Question #4fa4f

1 Answer
May 14, 2016

It is a method to Solve Quadratic Equations .
Please remember that in actual practice unless you're told that you use completing the square method, you will probably not use this method.

Explanation:

Suppose you need to solve the following Quadratic equation by completing the square method (I have selected a problem where coefficient of #x^2# term is #1#):
#x^2+6x+1=0# ......(1)

First step is to keep all terms containing #x# on the LHS and take constant terms (not containing #x#) to RHS of the equation. The equation becomes
#x^2+6x=-1# .....(2)

Now take half of the coefficient of the #x#-term [middle term in equation (1)],
square it, and add that value to both sides of the new equation.

In the example we have coefficient of the #x#-term #=6#.

----------------

_TASK DIRECTIONS_
Extend the completing-the-square explanation above, picking up after its last sentence.

----------------

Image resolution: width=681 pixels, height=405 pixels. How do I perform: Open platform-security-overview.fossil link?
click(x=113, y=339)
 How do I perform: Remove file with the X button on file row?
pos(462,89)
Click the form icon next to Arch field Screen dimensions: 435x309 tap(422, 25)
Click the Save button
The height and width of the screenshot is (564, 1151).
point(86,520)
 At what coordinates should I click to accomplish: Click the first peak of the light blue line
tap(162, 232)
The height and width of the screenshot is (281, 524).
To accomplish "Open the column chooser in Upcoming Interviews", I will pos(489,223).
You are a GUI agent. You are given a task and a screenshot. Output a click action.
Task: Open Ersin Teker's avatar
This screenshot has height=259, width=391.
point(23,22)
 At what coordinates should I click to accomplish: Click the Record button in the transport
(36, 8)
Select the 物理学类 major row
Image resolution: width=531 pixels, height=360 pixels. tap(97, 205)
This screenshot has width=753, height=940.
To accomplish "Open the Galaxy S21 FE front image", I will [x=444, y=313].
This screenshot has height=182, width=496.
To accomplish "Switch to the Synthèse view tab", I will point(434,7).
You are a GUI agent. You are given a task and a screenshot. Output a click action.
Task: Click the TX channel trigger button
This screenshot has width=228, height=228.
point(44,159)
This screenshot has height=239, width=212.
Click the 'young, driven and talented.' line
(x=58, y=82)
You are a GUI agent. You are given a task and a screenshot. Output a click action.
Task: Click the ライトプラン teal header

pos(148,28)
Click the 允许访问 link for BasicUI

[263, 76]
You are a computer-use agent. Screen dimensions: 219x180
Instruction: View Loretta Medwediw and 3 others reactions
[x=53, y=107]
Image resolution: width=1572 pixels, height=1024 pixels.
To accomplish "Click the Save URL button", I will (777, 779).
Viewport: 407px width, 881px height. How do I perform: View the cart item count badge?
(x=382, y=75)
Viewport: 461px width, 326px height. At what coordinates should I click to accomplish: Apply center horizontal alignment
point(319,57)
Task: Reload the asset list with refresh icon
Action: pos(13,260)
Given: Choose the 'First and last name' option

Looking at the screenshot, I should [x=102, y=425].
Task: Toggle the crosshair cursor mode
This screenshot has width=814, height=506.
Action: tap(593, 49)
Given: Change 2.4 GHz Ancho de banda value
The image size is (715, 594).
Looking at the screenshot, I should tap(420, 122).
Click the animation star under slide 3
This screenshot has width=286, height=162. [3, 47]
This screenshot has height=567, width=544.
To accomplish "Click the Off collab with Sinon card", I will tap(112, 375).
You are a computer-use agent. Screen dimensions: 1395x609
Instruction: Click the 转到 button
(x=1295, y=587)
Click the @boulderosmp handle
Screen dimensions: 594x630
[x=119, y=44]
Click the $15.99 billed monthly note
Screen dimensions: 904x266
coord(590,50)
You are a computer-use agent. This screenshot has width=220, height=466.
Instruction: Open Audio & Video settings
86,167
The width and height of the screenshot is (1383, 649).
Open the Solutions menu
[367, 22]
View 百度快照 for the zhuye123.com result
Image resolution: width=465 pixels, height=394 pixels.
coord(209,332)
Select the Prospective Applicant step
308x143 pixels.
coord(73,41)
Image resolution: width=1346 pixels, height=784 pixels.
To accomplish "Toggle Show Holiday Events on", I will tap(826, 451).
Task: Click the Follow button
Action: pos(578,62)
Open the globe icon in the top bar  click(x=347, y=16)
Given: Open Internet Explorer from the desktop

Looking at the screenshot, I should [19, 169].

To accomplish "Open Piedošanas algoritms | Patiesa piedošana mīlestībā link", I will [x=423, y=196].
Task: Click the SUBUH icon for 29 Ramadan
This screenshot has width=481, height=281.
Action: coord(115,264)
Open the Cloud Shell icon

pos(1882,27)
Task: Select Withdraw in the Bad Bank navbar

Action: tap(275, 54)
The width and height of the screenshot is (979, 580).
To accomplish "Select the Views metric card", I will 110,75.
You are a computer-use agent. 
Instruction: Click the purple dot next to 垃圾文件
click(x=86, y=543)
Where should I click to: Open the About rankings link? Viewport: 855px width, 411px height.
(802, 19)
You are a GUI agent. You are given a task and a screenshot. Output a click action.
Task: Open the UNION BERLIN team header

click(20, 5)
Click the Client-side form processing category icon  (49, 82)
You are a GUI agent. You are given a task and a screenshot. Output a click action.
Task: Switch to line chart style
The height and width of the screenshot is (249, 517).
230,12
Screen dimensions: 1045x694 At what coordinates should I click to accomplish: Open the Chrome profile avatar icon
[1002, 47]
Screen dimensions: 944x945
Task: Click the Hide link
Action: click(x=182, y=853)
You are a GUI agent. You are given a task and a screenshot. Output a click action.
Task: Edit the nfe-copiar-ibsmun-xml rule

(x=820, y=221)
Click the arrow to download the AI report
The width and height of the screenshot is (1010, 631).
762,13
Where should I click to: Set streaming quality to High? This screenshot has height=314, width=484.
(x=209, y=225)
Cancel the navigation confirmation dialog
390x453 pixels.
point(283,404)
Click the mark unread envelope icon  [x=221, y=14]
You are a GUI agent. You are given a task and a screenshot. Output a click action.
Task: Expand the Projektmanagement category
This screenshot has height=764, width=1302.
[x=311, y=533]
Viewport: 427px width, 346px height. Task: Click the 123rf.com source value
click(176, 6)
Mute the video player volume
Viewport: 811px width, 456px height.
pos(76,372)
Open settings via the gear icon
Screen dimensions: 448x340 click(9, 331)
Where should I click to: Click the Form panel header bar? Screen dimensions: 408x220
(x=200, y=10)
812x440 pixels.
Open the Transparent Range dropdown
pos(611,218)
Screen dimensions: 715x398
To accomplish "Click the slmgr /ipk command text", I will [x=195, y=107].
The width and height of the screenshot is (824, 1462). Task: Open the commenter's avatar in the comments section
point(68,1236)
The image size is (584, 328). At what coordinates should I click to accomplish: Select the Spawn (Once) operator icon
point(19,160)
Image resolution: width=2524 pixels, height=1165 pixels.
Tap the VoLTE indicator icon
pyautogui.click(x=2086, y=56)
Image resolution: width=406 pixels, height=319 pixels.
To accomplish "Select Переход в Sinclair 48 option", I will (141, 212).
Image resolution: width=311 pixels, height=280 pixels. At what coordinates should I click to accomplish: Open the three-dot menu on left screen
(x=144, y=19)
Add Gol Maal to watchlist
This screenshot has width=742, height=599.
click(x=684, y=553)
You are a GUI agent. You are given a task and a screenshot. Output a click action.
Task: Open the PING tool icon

----------------

_RESPONSE BELOW_
Half of #6=3#. Square of #3=9#. Therefore adding #9# to both sides of equation (2) we obtain

#x^2+6x+9=-1+9#

#=> x^2+6x+9=8#

On inspection we see that we have made LHS a perfect square which can be written as #(x+3)^2#. Doing so the equation becomes

#(x+3)^2=8#

Take square root of both sides and remember to use both #+ and -# signs on one side. We did it for RHS.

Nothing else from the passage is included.